====== Task material

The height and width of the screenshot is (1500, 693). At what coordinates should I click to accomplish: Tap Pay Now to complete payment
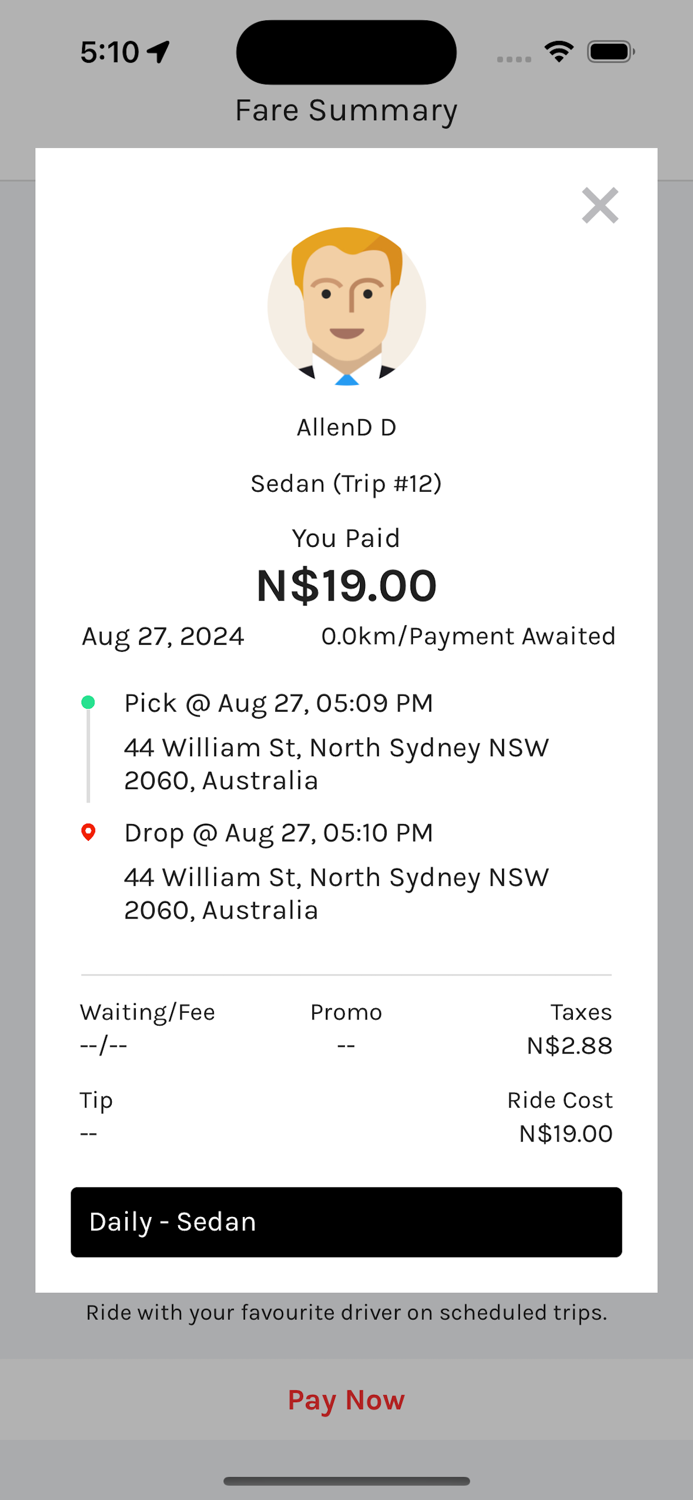click(346, 1400)
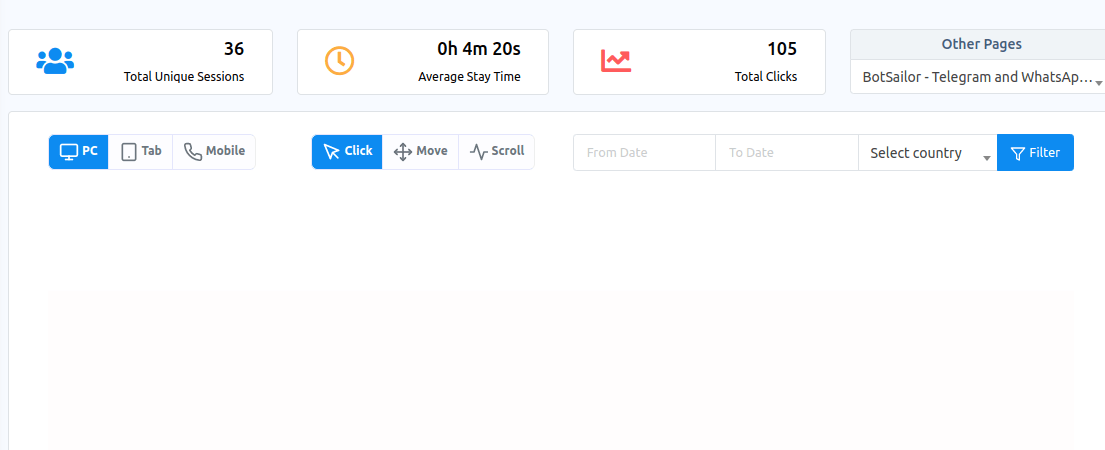The width and height of the screenshot is (1105, 450).
Task: Switch device view to PC
Action: [x=79, y=152]
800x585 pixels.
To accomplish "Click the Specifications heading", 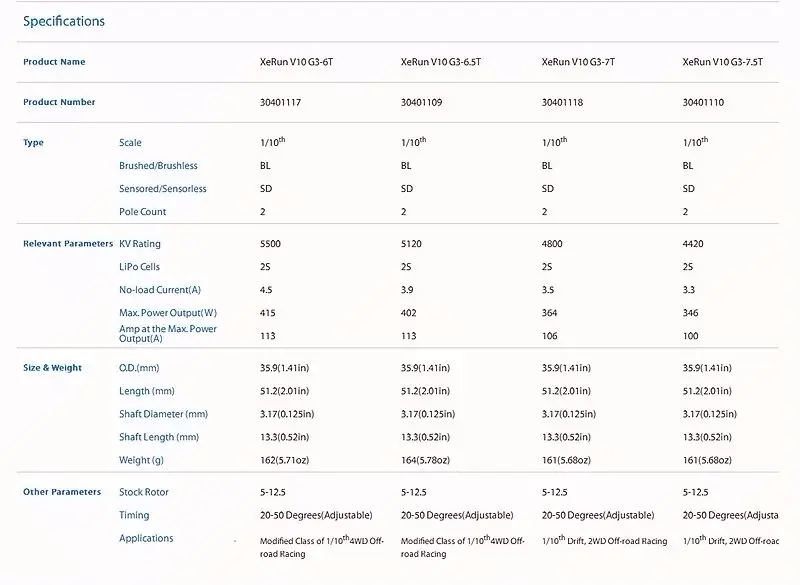I will [64, 21].
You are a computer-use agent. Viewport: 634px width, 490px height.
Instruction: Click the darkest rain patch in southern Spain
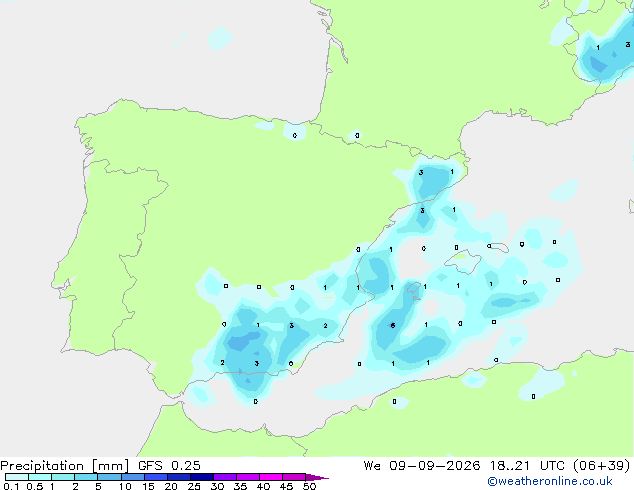click(243, 340)
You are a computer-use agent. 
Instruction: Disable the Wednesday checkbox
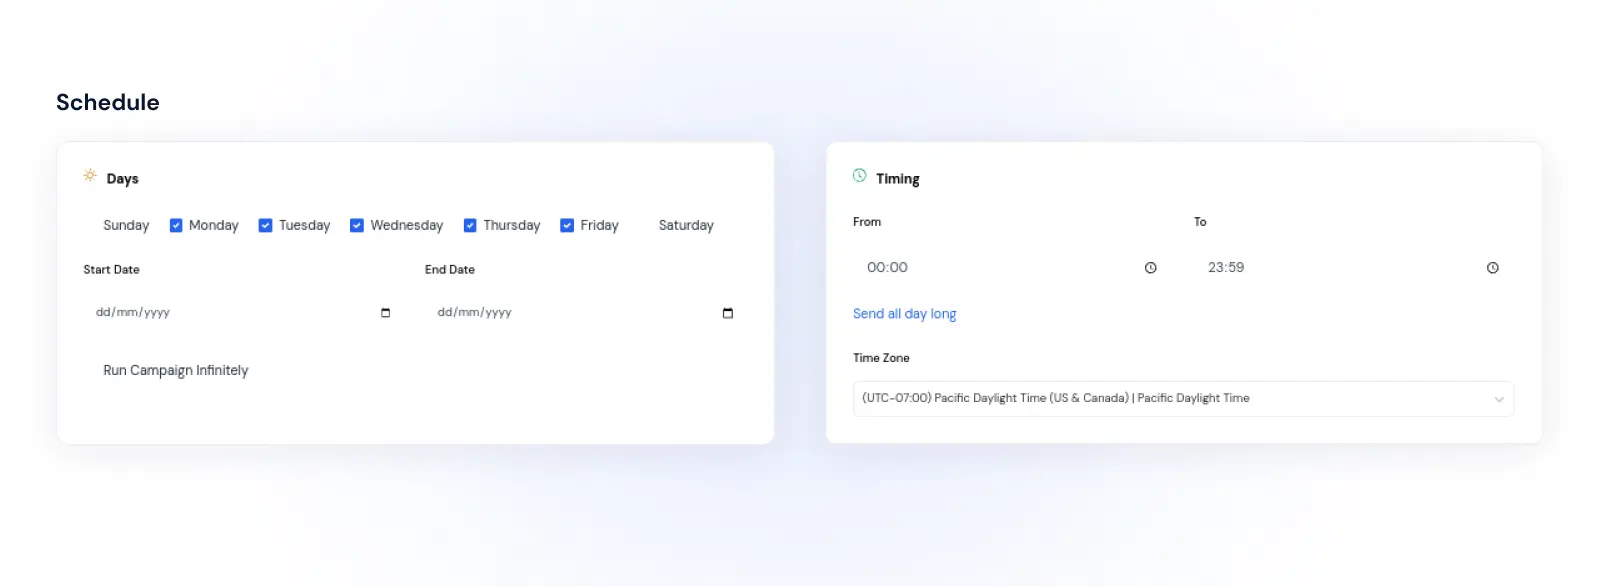coord(357,225)
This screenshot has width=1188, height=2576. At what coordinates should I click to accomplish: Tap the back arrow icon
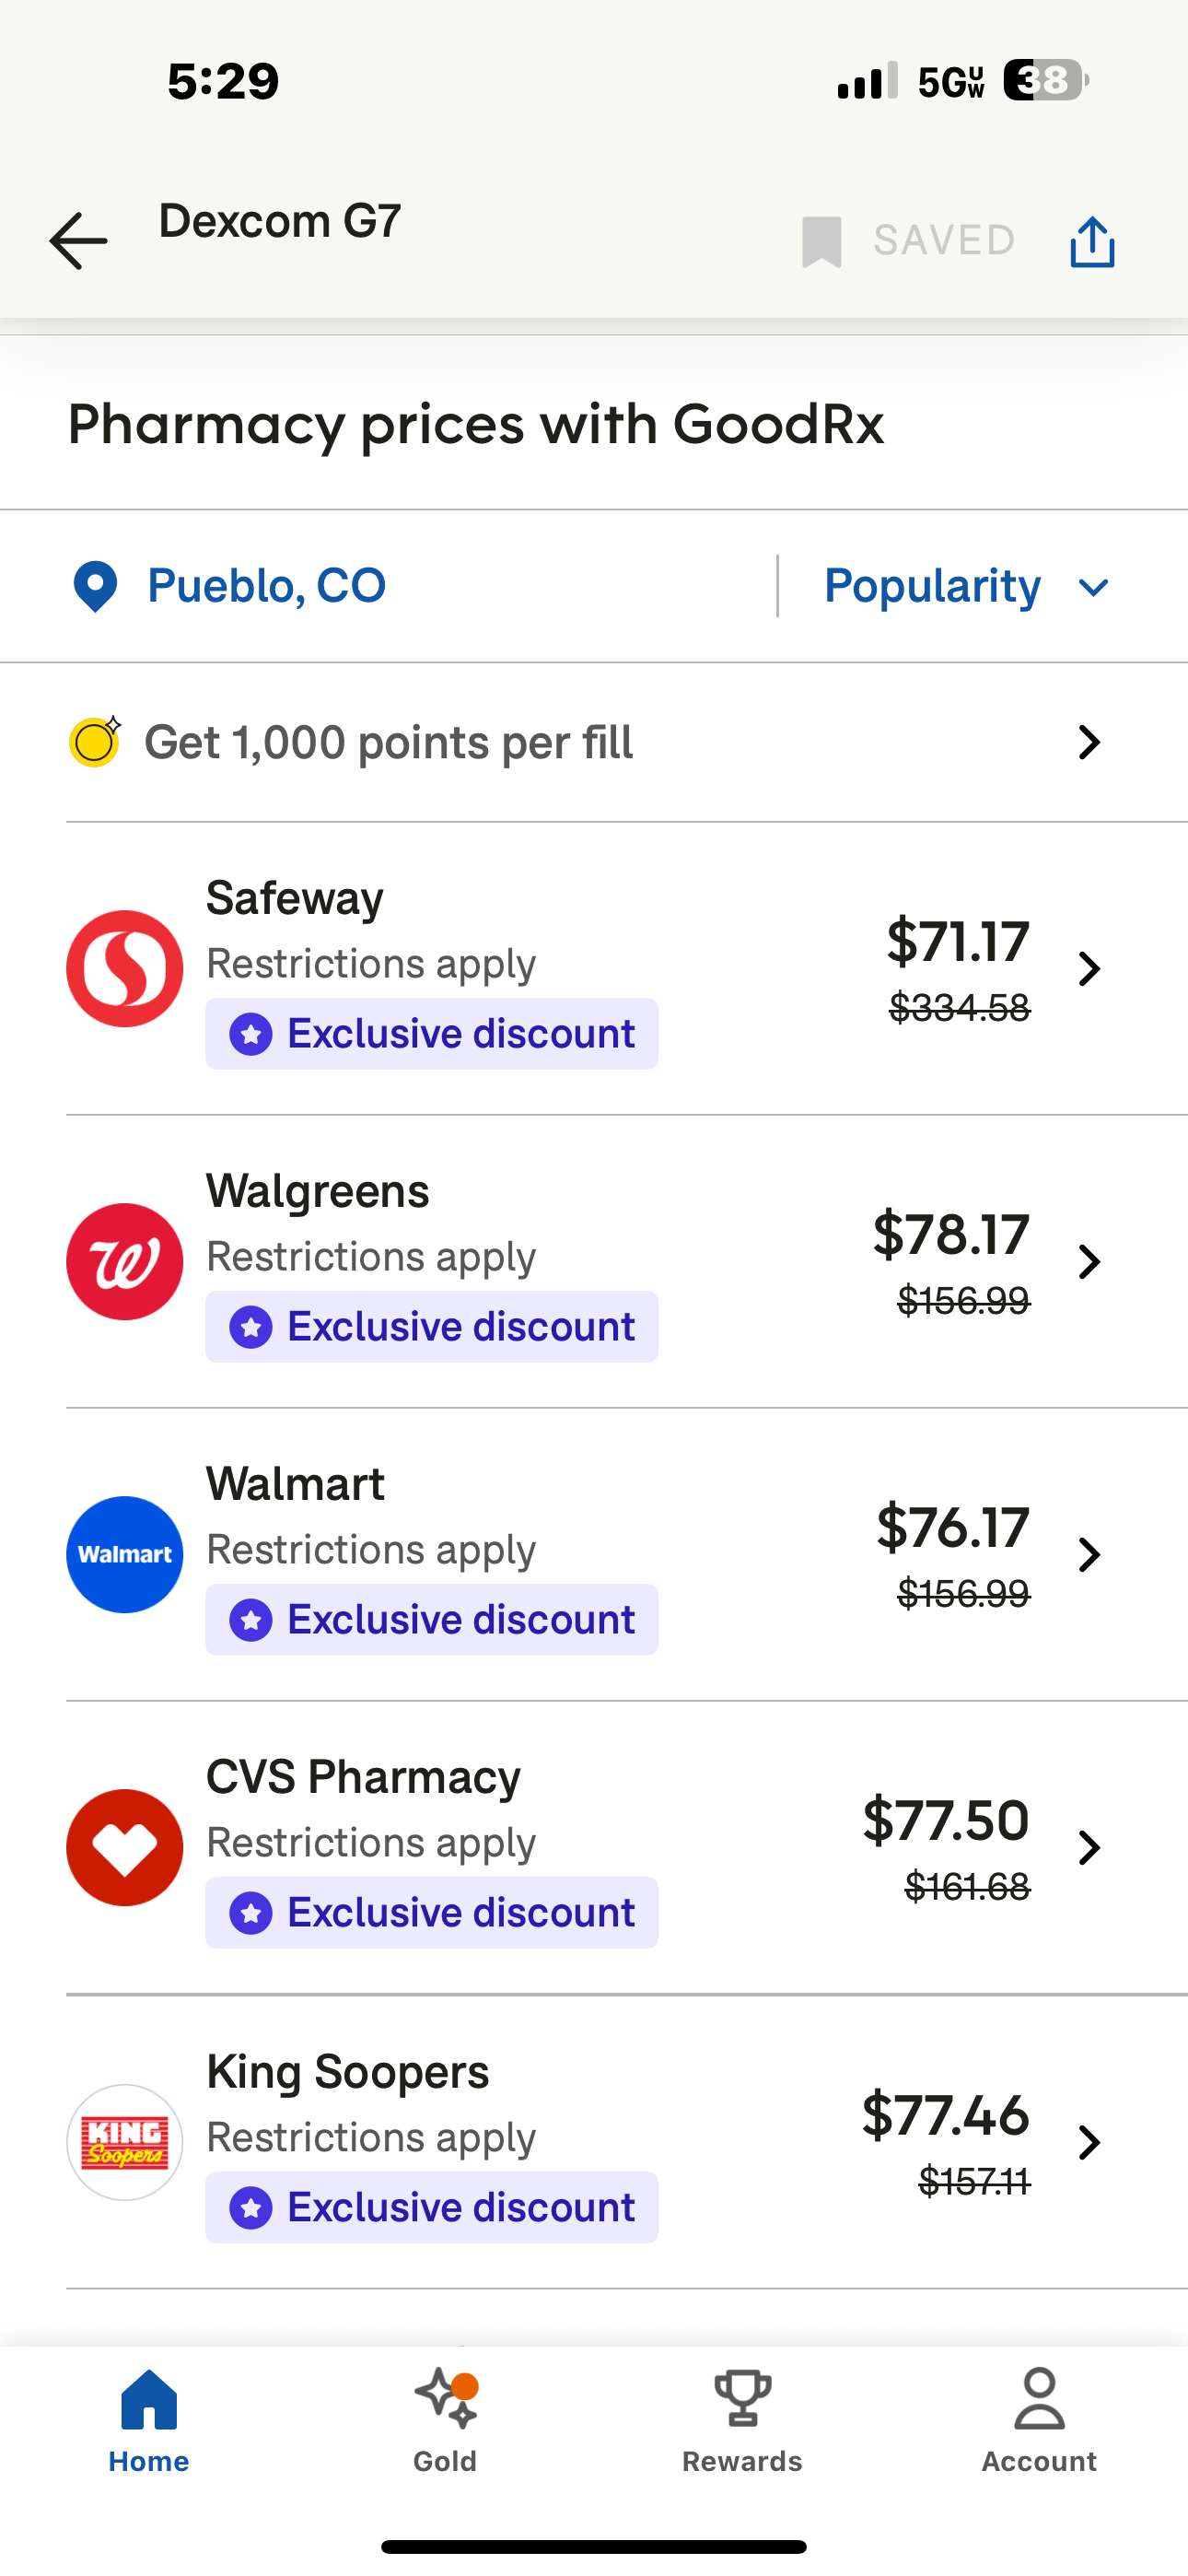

============

What you need to do
Each line of the listing above that includes the word "agent" should be copied.

Response below
You are a computer-use agent. Viewport: 634px width, 490px height.
You are a computer-use agent. 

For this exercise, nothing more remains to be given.